## Aim of the task
Make an exact copy of every entry below, with the pictures left out.

## Given data
.....

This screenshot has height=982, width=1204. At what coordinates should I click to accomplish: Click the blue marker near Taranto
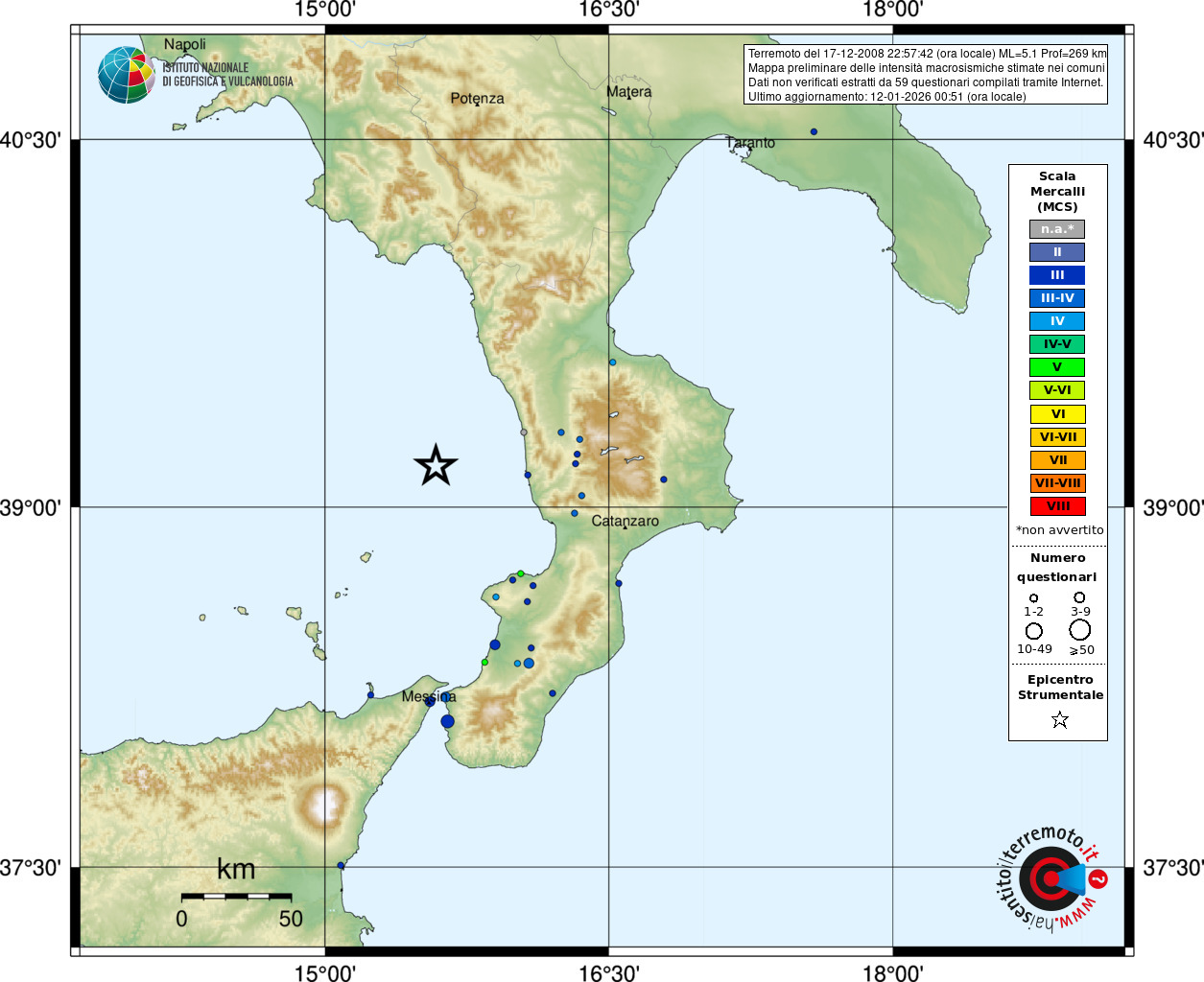point(814,131)
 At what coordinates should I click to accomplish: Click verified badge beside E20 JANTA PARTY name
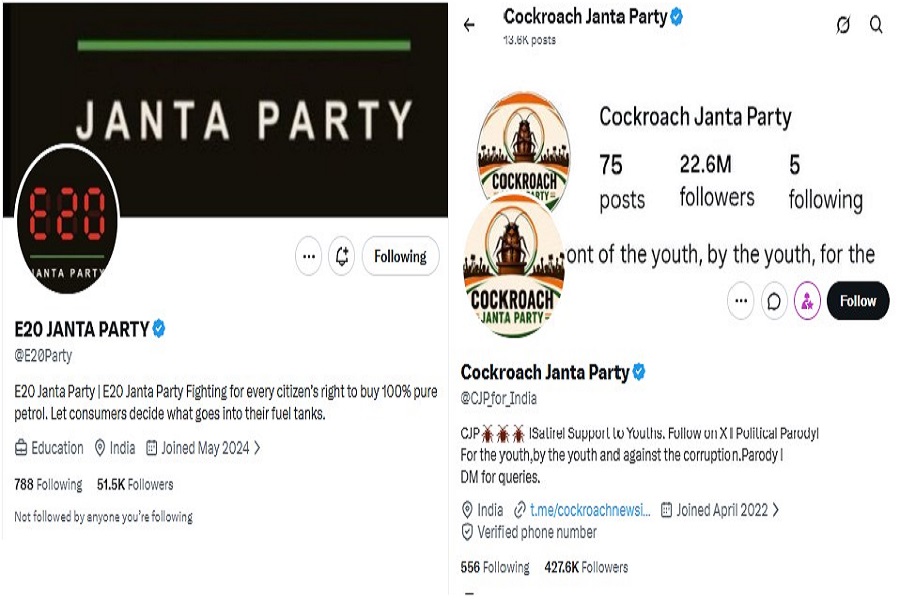(x=159, y=328)
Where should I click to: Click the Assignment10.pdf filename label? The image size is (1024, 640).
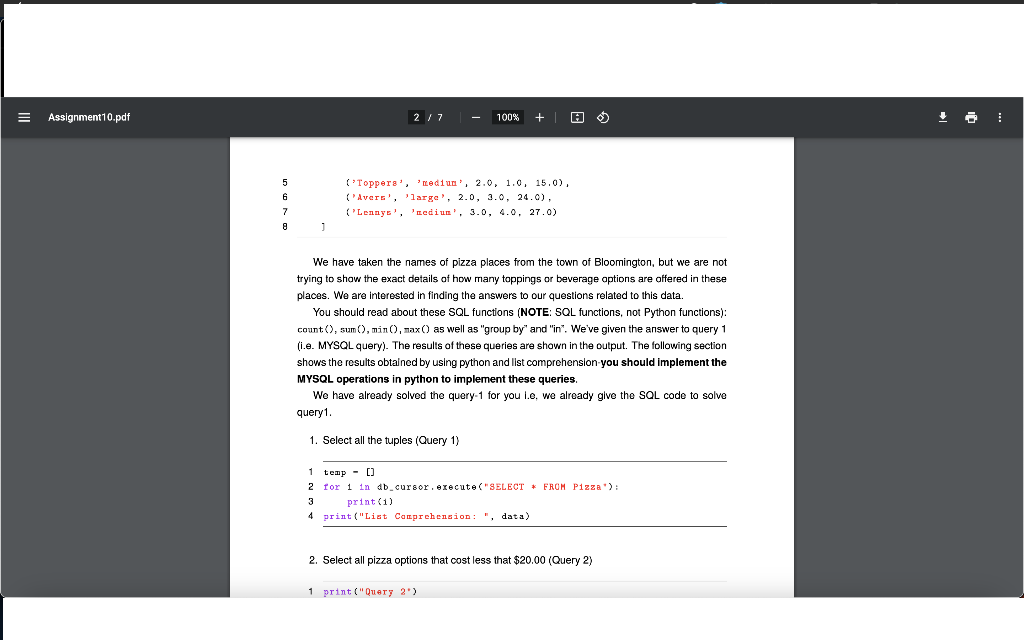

.....

## The answer
This screenshot has height=982, width=1204. At what coordinates should I click to accomplish: Click the blue marker near Taranto
point(814,131)
 At what coordinates should I click to accomplish: Click verified badge beside E20 JANTA PARTY name
(x=159, y=328)
Where should I click to: Click the Assignment10.pdf filename label? The image size is (1024, 640).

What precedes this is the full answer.